Depuis 1982, les chantiers navals de Severodvinsk ont livré à la marine six sous-marins du projet 941, dont trois existent encore aujourd'hui: le TK-208 Dmitri Donskoï, le TK-20 Severstal et le TK-17 Arkhangelsk. Par le passé, les médias estimaient qu'on pourrait les réaménager afin qu'ils puissent tracter les nouveaux missiles à combustible solide R-30 Boulava – les derniers R-39 ayant été liquidés au milieu des années 2000. On proposait également des variantes alternatives à l'utilisation des Akula.

«Les Américains utilisent les Ohio comme porteurs des missiles de croisière tirés en mer. A mon avis, on pourrait faire la même chose avec le projet 941, souligne Kostantin Sivkov, expert militaire et capitaine de la marine. Si un Ohio peut porter 150 Tomahawk, un Akula pourrait embarquer environ 250 missiles de croisière. La décision de mettre hors service les sous-marins du projet 941 est donc, d'après moi, une erreur.»

A première vue, l'idée de munir les Akula de missiles de croisière semble attractive: on pourrait monter les systèmes de lancement dans les silos existants et installer des systèmes de contrôle compacts.
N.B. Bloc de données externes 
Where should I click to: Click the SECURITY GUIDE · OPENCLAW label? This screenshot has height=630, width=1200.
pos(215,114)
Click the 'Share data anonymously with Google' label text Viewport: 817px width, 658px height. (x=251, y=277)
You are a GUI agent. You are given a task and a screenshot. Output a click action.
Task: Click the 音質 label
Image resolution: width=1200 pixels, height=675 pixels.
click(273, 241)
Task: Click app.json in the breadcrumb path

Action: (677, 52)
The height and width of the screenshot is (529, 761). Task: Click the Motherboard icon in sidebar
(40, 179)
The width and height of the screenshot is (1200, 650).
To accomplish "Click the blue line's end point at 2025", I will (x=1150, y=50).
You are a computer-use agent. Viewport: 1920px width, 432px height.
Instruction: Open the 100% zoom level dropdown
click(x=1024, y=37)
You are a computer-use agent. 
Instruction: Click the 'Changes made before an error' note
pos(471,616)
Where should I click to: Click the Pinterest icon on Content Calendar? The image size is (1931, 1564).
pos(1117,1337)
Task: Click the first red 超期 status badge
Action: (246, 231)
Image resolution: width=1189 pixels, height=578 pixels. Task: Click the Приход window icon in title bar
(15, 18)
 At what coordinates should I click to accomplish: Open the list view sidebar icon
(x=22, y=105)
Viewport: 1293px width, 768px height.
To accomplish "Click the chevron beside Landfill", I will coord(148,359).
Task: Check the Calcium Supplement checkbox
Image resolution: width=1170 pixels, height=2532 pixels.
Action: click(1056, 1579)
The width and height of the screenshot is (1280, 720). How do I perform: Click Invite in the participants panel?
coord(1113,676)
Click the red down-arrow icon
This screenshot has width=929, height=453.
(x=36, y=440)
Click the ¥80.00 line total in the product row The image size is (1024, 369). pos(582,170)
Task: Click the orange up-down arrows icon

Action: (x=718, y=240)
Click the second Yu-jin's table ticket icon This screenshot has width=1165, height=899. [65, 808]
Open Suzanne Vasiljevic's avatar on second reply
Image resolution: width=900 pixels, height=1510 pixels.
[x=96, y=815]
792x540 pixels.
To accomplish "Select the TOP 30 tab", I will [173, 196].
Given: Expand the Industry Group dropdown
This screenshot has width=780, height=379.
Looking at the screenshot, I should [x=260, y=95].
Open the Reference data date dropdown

Cette proposition perd pourtant de son attrait si l'on analyse les dépenses nécessaires pour remettre en exploitation Severstal et Arkhangelsk, qui pourraient s'avérer fatales pour la marine selon les experts.

«On pourrait évidemment réaménager Arkhangelsk et Severstal pour y installer des missiles de croisière, mais l'utilité de cette décision n'est pas évidente, contrairement à son coût très élevé, estime Konstantin Makienko. Nous avons déjà assez de plateformes de missiles de croisière beaucoup moins coûteuses et plus mobiles.»

Les idées les plus extravagantes concernant la modernisation des Akula ont été avancées dans les années 1990. On avait notamment proposé de réaménager un sous-marin pour transporter du nickel de Norilsk à Mourmansk. Outre Nornickel, Gazprom avait également exprimé sa volonté de créer sa propre flotte nucléaire: un projet suggérait de transformer les sous-marins en méthaniers submergés. Quoi qu'il en soit, aucune initiative de «civiliser» les plus grands sous-marins militaires du monde n'a été mise en pratique.